Collected data entries
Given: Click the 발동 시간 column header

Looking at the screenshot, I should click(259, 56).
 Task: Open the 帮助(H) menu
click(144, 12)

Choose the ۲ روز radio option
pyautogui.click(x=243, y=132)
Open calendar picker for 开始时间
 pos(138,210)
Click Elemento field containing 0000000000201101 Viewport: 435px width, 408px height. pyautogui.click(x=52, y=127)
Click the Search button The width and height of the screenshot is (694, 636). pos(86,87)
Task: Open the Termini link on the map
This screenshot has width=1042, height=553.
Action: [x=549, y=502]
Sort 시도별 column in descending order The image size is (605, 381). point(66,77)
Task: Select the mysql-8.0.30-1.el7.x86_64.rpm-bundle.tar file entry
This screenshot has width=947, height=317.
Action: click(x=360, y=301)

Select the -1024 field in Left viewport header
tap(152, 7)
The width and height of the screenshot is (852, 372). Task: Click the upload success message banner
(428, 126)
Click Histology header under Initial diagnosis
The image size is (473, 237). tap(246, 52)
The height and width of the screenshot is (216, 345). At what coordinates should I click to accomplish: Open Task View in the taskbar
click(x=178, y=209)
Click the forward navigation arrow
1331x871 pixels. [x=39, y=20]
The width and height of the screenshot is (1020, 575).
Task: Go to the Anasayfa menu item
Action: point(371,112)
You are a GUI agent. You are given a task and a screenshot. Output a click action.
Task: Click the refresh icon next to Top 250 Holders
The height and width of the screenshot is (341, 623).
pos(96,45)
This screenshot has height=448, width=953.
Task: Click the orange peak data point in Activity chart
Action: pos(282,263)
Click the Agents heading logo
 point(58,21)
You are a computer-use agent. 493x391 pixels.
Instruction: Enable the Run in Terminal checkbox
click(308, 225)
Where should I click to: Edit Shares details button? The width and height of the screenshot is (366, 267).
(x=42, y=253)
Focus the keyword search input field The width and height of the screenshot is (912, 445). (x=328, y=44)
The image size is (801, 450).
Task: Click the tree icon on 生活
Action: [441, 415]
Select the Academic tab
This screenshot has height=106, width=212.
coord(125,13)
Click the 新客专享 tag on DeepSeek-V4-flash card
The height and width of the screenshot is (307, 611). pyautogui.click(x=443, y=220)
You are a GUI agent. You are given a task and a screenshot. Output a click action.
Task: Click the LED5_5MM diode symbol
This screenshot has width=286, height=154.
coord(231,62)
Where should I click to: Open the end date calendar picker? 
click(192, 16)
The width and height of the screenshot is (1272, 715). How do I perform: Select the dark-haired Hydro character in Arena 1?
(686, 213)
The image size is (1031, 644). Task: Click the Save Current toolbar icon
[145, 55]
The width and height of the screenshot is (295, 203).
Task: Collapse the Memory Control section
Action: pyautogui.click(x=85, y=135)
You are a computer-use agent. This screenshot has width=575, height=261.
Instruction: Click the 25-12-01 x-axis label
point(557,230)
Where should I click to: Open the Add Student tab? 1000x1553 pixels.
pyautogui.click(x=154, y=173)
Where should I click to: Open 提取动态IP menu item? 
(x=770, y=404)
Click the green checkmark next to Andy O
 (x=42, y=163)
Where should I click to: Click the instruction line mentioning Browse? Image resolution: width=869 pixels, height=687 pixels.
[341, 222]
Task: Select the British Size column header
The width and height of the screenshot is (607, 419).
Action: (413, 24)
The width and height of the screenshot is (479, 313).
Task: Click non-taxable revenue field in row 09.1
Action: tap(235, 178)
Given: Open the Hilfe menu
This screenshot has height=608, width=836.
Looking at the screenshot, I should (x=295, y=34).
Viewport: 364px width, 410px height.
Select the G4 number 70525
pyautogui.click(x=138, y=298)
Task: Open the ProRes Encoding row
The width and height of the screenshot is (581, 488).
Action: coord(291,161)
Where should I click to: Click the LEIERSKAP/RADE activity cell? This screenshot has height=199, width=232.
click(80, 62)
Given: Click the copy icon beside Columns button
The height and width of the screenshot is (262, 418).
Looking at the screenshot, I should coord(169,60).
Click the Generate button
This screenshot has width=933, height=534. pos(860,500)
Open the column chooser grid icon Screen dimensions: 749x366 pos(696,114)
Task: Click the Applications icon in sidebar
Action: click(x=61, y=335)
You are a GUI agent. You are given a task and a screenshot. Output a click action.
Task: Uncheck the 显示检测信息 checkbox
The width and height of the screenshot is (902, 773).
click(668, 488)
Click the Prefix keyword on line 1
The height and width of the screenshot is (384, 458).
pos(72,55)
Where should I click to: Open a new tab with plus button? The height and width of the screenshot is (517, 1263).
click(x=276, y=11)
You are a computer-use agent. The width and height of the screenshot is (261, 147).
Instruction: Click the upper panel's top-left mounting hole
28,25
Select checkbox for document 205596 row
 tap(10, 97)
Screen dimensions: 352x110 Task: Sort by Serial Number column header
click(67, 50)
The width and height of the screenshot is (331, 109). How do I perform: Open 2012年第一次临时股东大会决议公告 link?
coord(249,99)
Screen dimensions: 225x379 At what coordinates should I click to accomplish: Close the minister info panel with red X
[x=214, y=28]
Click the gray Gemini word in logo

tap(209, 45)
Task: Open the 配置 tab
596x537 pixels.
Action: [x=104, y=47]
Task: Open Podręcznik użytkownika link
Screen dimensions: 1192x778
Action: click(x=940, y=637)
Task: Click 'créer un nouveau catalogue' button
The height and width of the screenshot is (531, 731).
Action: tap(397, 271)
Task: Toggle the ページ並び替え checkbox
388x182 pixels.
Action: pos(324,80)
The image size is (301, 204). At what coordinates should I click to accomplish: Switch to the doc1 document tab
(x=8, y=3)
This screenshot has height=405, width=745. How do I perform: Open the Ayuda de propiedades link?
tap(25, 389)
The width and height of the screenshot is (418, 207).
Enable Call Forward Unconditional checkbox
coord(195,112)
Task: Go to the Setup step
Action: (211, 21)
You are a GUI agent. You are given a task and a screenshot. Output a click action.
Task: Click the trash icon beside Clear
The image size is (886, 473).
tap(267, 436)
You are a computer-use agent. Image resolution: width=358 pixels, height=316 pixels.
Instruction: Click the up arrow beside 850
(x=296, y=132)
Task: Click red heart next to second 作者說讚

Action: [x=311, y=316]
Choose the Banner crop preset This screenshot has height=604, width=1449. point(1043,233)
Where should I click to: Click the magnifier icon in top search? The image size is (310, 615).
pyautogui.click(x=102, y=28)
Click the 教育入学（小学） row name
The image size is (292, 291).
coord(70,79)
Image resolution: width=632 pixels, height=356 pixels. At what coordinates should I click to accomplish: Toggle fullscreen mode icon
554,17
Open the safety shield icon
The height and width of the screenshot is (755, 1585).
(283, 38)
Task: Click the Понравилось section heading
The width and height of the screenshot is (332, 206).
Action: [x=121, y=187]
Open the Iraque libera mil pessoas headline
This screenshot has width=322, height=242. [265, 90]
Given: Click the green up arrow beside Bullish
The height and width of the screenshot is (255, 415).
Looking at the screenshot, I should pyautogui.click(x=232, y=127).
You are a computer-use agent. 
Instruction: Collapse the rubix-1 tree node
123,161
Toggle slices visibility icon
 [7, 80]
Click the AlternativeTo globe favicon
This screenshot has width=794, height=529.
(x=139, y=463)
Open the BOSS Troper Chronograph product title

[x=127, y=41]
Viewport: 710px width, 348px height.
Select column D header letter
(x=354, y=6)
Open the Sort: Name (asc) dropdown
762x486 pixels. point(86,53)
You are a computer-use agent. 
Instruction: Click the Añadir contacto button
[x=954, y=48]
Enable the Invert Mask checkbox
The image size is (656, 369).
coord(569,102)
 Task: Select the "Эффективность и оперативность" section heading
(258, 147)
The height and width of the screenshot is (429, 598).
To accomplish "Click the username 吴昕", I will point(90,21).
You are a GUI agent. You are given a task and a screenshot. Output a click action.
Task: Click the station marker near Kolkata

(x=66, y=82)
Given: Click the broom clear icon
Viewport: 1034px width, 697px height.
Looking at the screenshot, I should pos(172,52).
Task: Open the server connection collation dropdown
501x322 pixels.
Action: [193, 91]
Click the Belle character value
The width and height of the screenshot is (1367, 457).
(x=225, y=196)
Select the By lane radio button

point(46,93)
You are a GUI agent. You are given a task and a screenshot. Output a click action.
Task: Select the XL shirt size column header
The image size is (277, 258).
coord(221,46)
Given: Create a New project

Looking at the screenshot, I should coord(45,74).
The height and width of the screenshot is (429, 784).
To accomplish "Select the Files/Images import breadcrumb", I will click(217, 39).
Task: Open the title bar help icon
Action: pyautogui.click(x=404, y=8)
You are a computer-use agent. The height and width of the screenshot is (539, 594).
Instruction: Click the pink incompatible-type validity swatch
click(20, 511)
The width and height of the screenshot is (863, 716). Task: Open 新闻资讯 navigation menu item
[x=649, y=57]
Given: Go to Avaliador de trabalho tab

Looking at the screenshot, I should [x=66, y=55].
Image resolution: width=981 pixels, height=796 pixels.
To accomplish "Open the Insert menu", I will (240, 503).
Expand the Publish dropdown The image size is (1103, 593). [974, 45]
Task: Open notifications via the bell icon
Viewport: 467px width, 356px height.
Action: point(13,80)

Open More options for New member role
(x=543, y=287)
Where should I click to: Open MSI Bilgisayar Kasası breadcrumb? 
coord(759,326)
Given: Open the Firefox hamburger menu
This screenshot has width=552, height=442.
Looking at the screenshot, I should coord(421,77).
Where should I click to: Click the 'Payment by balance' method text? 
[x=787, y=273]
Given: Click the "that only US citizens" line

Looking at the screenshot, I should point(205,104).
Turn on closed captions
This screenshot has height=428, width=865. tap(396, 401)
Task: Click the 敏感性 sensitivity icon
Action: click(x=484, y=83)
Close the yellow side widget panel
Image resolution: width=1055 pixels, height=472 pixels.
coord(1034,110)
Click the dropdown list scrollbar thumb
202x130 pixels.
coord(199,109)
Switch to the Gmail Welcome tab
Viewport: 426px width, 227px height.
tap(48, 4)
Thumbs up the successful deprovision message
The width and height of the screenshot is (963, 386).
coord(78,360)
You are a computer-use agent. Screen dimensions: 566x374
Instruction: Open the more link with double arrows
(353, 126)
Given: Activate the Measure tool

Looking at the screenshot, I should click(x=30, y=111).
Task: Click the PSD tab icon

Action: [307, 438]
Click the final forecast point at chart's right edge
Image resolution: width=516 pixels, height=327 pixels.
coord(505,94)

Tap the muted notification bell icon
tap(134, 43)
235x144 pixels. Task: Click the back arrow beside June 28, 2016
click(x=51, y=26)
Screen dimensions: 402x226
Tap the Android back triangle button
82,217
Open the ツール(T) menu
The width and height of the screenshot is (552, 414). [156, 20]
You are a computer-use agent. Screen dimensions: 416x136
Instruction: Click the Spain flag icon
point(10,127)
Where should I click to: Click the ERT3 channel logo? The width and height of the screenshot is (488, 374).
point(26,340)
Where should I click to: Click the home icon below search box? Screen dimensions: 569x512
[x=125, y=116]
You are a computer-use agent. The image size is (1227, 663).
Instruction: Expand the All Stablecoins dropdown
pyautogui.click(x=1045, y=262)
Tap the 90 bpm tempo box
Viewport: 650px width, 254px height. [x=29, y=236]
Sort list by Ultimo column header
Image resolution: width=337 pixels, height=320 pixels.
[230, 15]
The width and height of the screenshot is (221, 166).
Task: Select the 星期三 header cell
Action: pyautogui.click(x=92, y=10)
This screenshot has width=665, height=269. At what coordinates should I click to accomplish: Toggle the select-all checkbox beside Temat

[Work instructions]
With the first line being the one containing "Click the gray Gemini word in logo" and the last line the one containing "Choose the Banner", transcribe exactly the lines above that fall in that range.

[The answer]
Click the gray Gemini word in logo

tap(209, 45)
Task: Open the 配置 tab
596x537 pixels.
Action: [x=104, y=47]
Task: Open Podręcznik użytkownika link
Screen dimensions: 1192x778
Action: click(x=940, y=637)
Task: Click 'créer un nouveau catalogue' button
The height and width of the screenshot is (531, 731).
Action: tap(397, 271)
Task: Toggle the ページ並び替え checkbox
388x182 pixels.
Action: pos(324,80)
The image size is (301, 204). At what coordinates should I click to accomplish: Switch to the doc1 document tab
(x=8, y=3)
This screenshot has height=405, width=745. How do I perform: Open the Ayuda de propiedades link?
tap(25, 389)
The width and height of the screenshot is (418, 207).
Enable Call Forward Unconditional checkbox
coord(195,112)
Task: Go to the Setup step
Action: (211, 21)
You are a GUI agent. You are given a task and a screenshot. Output a click action.
Task: Click the trash icon beside Clear
The image size is (886, 473).
tap(267, 436)
You are a computer-use agent. Image resolution: width=358 pixels, height=316 pixels.
Instruction: Click the up arrow beside 850
(x=296, y=132)
Task: Click red heart next to second 作者說讚

Action: [x=311, y=316]
Choose the Banner crop preset This screenshot has height=604, width=1449. point(1043,233)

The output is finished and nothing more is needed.